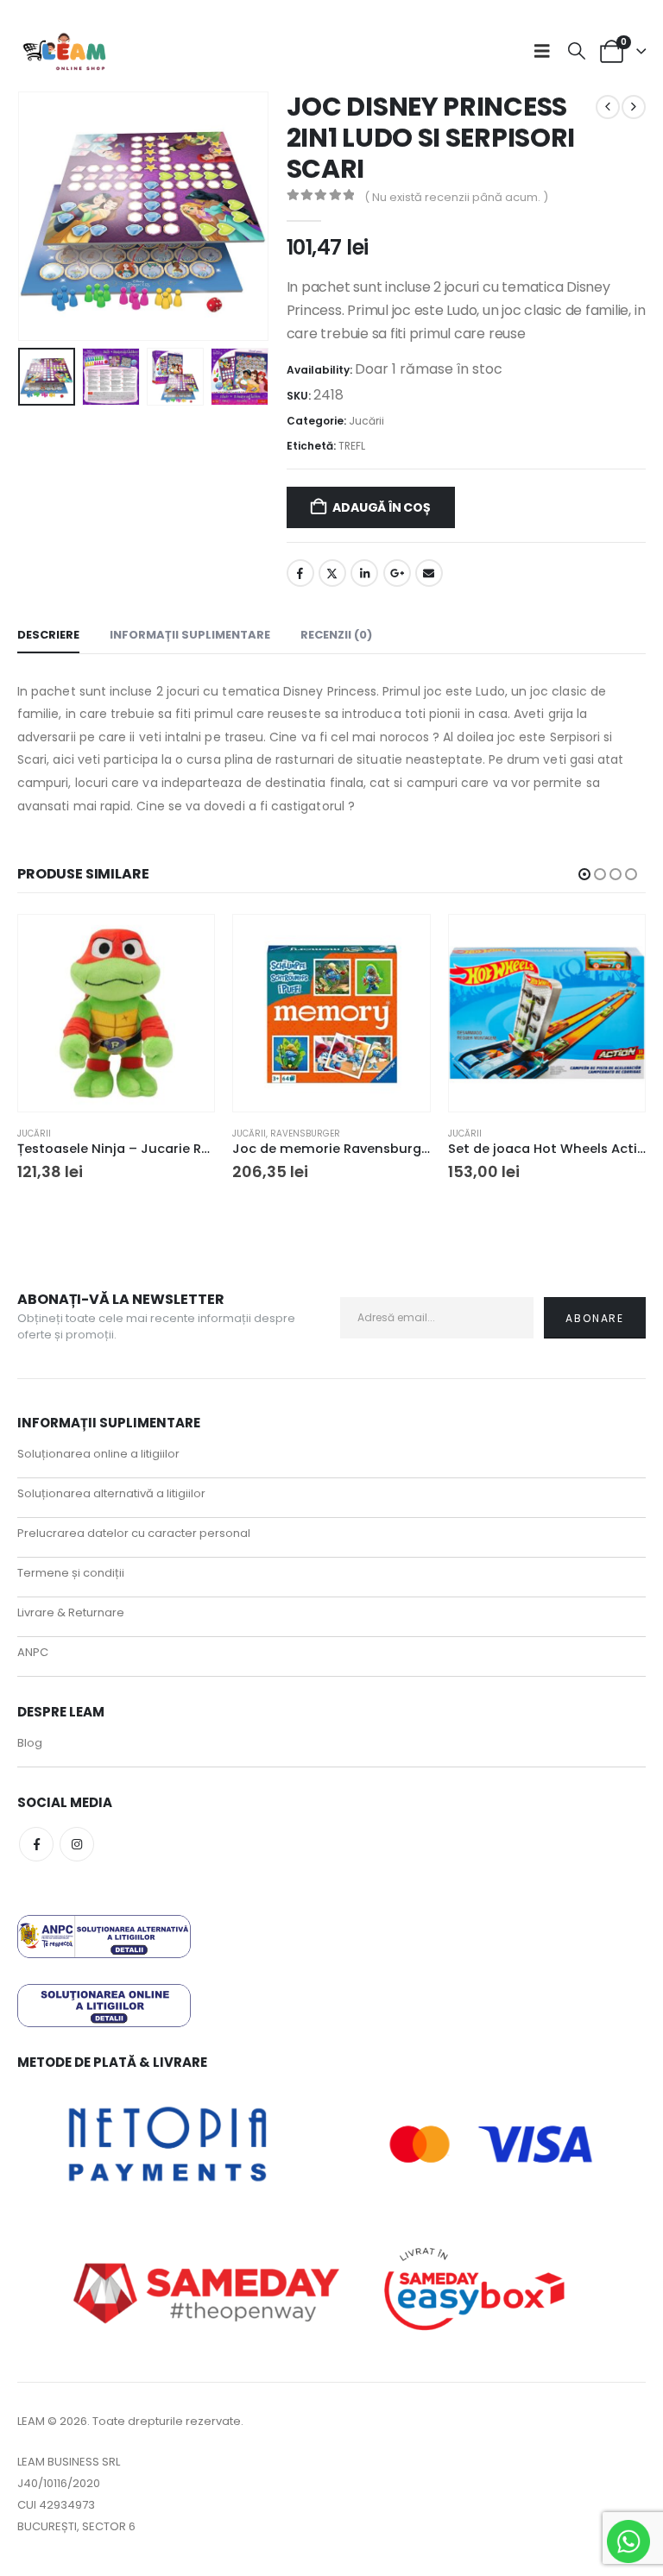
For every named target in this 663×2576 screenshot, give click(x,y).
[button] (546, 51)
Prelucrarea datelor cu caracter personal (133, 1533)
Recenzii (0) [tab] (336, 635)
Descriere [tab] (48, 635)
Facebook (300, 573)
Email (429, 573)
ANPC (32, 1652)
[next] (634, 107)
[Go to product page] (116, 1013)
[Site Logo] (65, 51)
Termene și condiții (70, 1573)
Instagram (77, 1844)
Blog (29, 1743)
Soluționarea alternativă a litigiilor (111, 1493)
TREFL (351, 445)
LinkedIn (364, 573)
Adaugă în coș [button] (185, 943)
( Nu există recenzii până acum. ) (456, 197)
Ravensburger (305, 1133)
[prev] (608, 107)
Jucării (366, 420)
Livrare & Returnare (70, 1612)
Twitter (332, 573)
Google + (397, 573)
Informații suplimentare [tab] (190, 635)
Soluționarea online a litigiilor (98, 1453)
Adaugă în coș (381, 507)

○ ○ ○ ○ ○ ○ ○

Exercise requirements
Please give back only the lines starting with the one that contains "Recenzii (0) [tab] (336, 635)" and ending with the last line of the listing, retyped exactly.

Answer for this exercise
Recenzii (0) [tab] (336, 635)
Descriere [tab] (48, 635)
Facebook (300, 573)
Email (429, 573)
ANPC (32, 1652)
[next] (634, 107)
[Go to product page] (116, 1013)
[Site Logo] (65, 51)
Termene și condiții (70, 1573)
Instagram (77, 1844)
Blog (29, 1743)
Soluționarea alternativă a litigiilor (111, 1493)
TREFL (351, 445)
LinkedIn (364, 573)
Adaugă în coș [button] (185, 943)
( Nu există recenzii până acum. ) (456, 197)
Ravensburger (305, 1133)
[prev] (608, 107)
Jucării (366, 420)
Livrare & Returnare (70, 1612)
Twitter (332, 573)
Google + (397, 573)
Informații suplimentare [tab] (190, 635)
Soluționarea online a litigiilor (98, 1453)
Adaugă în coș (381, 507)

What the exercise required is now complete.